This is a guest post by Rupert Sutton from Student Rights
The outpouring of anger and violence that has followed the translation into Arabic of a film which insults the Prophet Muhammad today spread across the Arab world, with the US Embassy in Yemen the latest to come under attack.
This followed yesterday’s deadly assault on the US Consulate in Benghazi by militia members reported to be members of Ansar Al-Sharia, an Islamist group which operates in eastern Libya.
The film’s trailer itself, for those yet to see it, is laughably poorly made; badly acted, badly written and looks like it was filmed in someone’s back garden.
With Mohammed and his followers portrayed as pantomime murderers, rapists and paedophiles it makes no attempt to make any serious points and should be dismissed as the hateful attention-seeking rubbish that it is.
Unfortunately, despite these deficiencies it has clearly succeeded in its aim of driving Muslims in a number of countries to violence, as well as providing cover for militia groups to carry out their attacks.

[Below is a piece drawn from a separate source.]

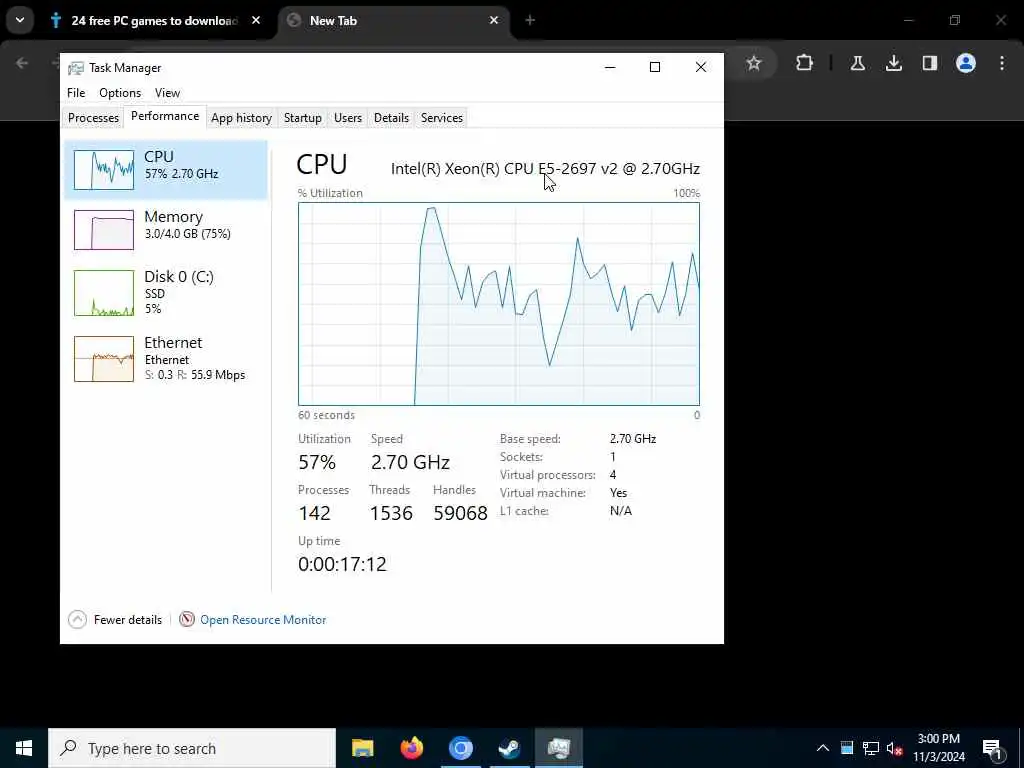Image resolution: width=1024 pixels, height=768 pixels.
Task: Collapse with the Fewer details chevron
Action: tap(77, 619)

However, whilst this overseas violence will be deeply concerning to the British government, responses to the film that have appeared on the Facebook pages of a number of British student Islamic Societies highlight the anger present on our own campuses.
This morning the head of the Global Ideas Society at the University of Westminster posted on the group’s page “US embassy in Yemen stormed and flags of Islam raised above it. Lebanon became the third. Yemen the fourth. No they haven’t killed anyone yet, so don’t go apologising for them”.
This startling statement, which ignores the deaths of the US Ambassador and three other officials in Benghazi, shows the extent to which some students will go to excuse and even justify the actions of violent extremists.
He also posted an article from the extremist Islamist organisation Hizb ut-Tahrir, which called the attacks in Egypt and Libya “the rapid response from sincere Muslims”
Outside of London, at Sheffield Hallam University, Islamic Society members quoted a slogan painted on the wall of the US Embassy in Cairo which declared “if your freedom of speech has no limits, may you accept our freedom of action”.
On the Facebook page of the he University of Sheffield’s Islamic Circle, a member denounced “a film insulting the Prophet Muhammad (peace be upon him and his family) which was produced and funded by Zionists and Coptic Islamophobes”.
At the time of writing this society Facebook page also still contains a video posted in early August in which a voiceover calls on Allah to support the Mujahideen and make them victorious whilst footage of armed insurgents plays.
Here at Student Rights we have written a number of times about the tacit support for violent extremism that exists in some Islamic Societies, and in today’s posts several members have confirmed this themselves.